▸ Exercise description:
The data follows. Retype every entry exactly.

== Segment start ==

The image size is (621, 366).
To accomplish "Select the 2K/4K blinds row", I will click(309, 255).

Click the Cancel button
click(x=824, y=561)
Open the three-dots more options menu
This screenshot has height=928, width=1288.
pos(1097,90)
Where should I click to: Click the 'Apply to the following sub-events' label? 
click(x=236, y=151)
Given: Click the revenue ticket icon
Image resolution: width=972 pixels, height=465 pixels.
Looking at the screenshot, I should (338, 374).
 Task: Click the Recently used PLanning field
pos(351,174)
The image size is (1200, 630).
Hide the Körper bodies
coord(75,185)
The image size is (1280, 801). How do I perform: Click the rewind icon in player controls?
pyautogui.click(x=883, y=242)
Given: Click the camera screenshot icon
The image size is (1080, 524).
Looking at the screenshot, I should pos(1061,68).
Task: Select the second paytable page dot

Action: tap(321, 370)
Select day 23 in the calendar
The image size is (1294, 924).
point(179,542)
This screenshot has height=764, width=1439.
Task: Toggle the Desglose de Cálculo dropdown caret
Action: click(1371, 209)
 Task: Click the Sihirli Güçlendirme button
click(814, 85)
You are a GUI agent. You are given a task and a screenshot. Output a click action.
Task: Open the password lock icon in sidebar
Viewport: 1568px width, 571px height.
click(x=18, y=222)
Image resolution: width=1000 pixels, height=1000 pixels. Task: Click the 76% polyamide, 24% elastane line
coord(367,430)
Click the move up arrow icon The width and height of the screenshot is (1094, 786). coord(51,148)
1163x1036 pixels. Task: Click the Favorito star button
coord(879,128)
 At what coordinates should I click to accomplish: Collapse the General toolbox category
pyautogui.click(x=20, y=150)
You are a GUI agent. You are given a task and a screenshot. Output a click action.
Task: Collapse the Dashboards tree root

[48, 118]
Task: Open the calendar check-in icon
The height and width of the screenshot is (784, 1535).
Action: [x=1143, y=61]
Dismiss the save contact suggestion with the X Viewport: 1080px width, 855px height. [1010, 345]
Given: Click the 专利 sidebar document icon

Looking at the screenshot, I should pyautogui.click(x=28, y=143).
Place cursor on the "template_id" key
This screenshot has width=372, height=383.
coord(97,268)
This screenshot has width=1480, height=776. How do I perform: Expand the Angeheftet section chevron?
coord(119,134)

== Segment end ==

▸ Task response:
The image size is (621, 366).
To accomplish "Select the 2K/4K blinds row", I will click(309, 255).

Click the Cancel button
click(x=824, y=561)
Open the three-dots more options menu
This screenshot has height=928, width=1288.
pos(1097,90)
Where should I click to: Click the 'Apply to the following sub-events' label? 
click(x=236, y=151)
Given: Click the revenue ticket icon
Image resolution: width=972 pixels, height=465 pixels.
Looking at the screenshot, I should (338, 374).
 Task: Click the Recently used PLanning field
pos(351,174)
The image size is (1200, 630).
Hide the Körper bodies
coord(75,185)
The image size is (1280, 801). How do I perform: Click the rewind icon in player controls?
pyautogui.click(x=883, y=242)
Given: Click the camera screenshot icon
The image size is (1080, 524).
Looking at the screenshot, I should pos(1061,68).
Task: Select the second paytable page dot

Action: tap(321, 370)
Select day 23 in the calendar
The image size is (1294, 924).
point(179,542)
This screenshot has height=764, width=1439.
Task: Toggle the Desglose de Cálculo dropdown caret
Action: click(1371, 209)
 Task: Click the Sihirli Güçlendirme button
click(814, 85)
You are a GUI agent. You are given a task and a screenshot. Output a click action.
Task: Open the password lock icon in sidebar
Viewport: 1568px width, 571px height.
click(x=18, y=222)
Image resolution: width=1000 pixels, height=1000 pixels. Task: Click the 76% polyamide, 24% elastane line
coord(367,430)
Click the move up arrow icon The width and height of the screenshot is (1094, 786). coord(51,148)
1163x1036 pixels. Task: Click the Favorito star button
coord(879,128)
 At what coordinates should I click to accomplish: Collapse the General toolbox category
pyautogui.click(x=20, y=150)
You are a GUI agent. You are given a task and a screenshot. Output a click action.
Task: Collapse the Dashboards tree root

[48, 118]
Task: Open the calendar check-in icon
The height and width of the screenshot is (784, 1535).
Action: [x=1143, y=61]
Dismiss the save contact suggestion with the X Viewport: 1080px width, 855px height. [1010, 345]
Given: Click the 专利 sidebar document icon

Looking at the screenshot, I should pyautogui.click(x=28, y=143).
Place cursor on the "template_id" key
This screenshot has width=372, height=383.
coord(97,268)
This screenshot has width=1480, height=776. How do I perform: Expand the Angeheftet section chevron?
coord(119,134)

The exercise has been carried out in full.